The Landing at Oyster Point was a jewel of a site, but it sat vacant for years on South San Francisco’s waterfront as developers struggled with how to tackle it.
But in August 2016, Chinese developer Greenland USA bought the site’s 42 acres entitled for 2.5 million square feet of office and R&D space from Shorenstein Properties LLC and SKS Partners for $171 million.
The very same week that Greenland USA, doing business with other partners as Oyster Point Development LLC, bought the Landing at Oyster Point project, Kilroy Realty Corp. approached the company about taking on part of the $2 billion project.
Tracy Murphy, Kilroy’s executive vice president of life science, saw an opening for Kilroy to jump in.
“When we saw that (Oyster Point’s shareholder) Greenland was the buyer, we immediately said, ‘They do residential, they don’t need all of this,’” Murphy said. “We approached them — I think the week they closed — and started conversations.”
At first, the companies negotiated the possibility of Kilroy taking on just the commercial portion of the project, which has now been rebranded Kilroy Oyster Point.

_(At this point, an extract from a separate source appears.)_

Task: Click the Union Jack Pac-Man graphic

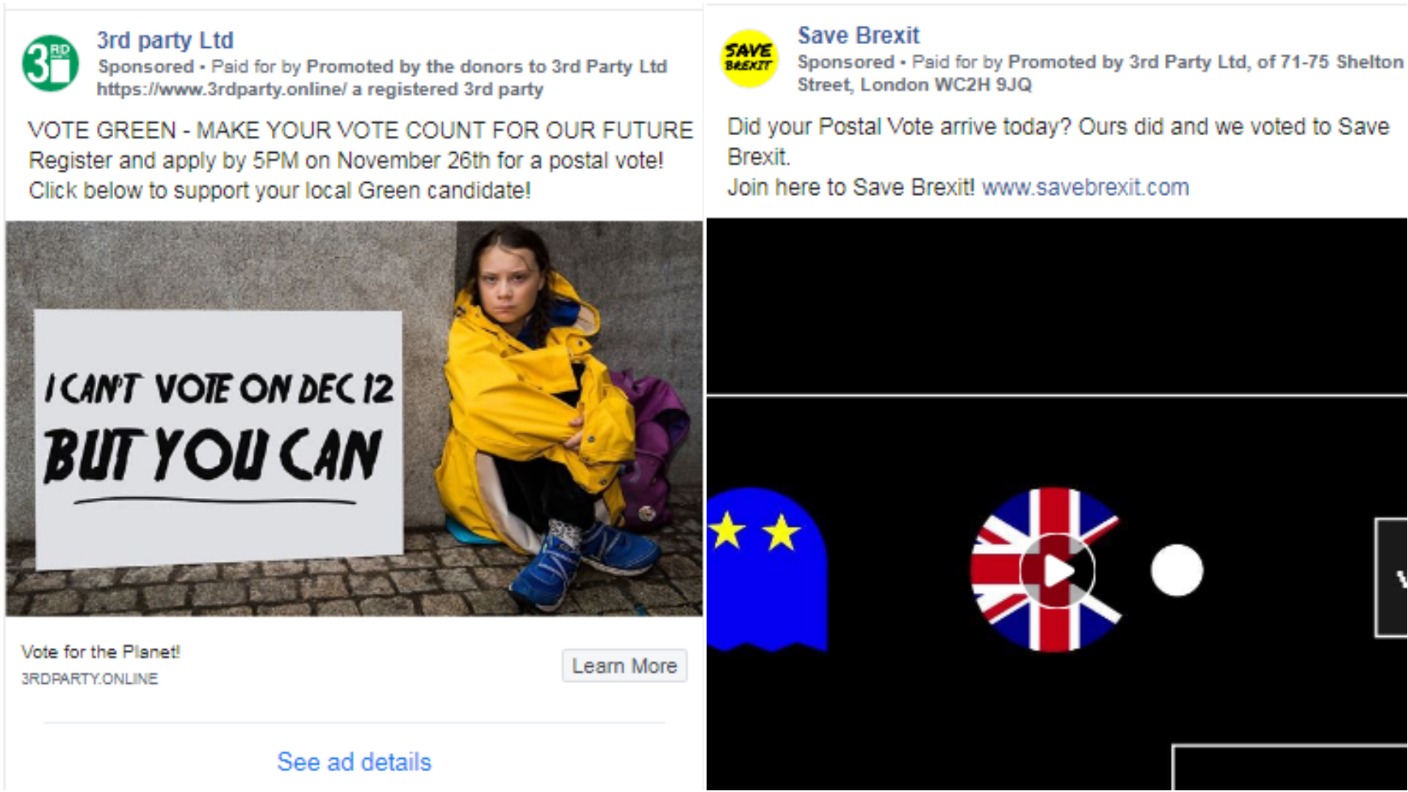Action: coord(1045,570)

Greenland wanted to get new approvals to replace some of the commercial space with 1,200 homes.
But residential plans sped toward certain doom when Genentech and the California Life Sciences Association said they opposed putting housing east of Highway 101. At that point, Murphy said, it became clear that Kilroy could take on the whole project. Getting it all together was a “big process,” involving various parcels of land and complex transfers between the developer and the city.
“At the end of the day, because of the kind of development we wanted to offer, the experience of the campus and all the things we understand about tech and life science, we felt it was in everybody’s best interests for us to control the entire thing,” Murphy said. “One of the big attractions for life science and tech alike is creating a scalable neighborhood.”
The deal closed for a whopping $308 million in June 2018, a full two years after negotiations began.
Now the developer has broken ground on infrastructure for the massive buildout, and in February submitted building permits to start going vertical on the project. That means work could begin “soon,” South San Francisco City Manager Mike Futrell recently told the Business Times. The project could have occupants as soon as mid-2021.
Phase one will include three buildings totaling 630,000 square feet across 10 acres. Kilroy is focusing on building out food and beverage amenities in the first phase, Murphy said, like juice and coffee bars as well as a full-scale restaurant and bar with views of the Bay.
With other developments nearby, like HCP’s Cove at Oyster Point and BioMed’s Gateway of Pacific, South San Francisco has emerged as the center of biotech. Murphy said the company is already focused on pre-leasing for the project, with presentations to potential tenants once or twice a week in January, and is confident that the space will be spoken for long before construction ends.
Kilroy, for its part, has made life science a deliberate priority in the last several years, buying up the 146,000-square-foot lab and office development that’s near Oyster Point for about $111 million last January.
“In the last four or five years, South San Francisco has seen extraordinary performance and growth,” Murphy said. “It’s crazy.”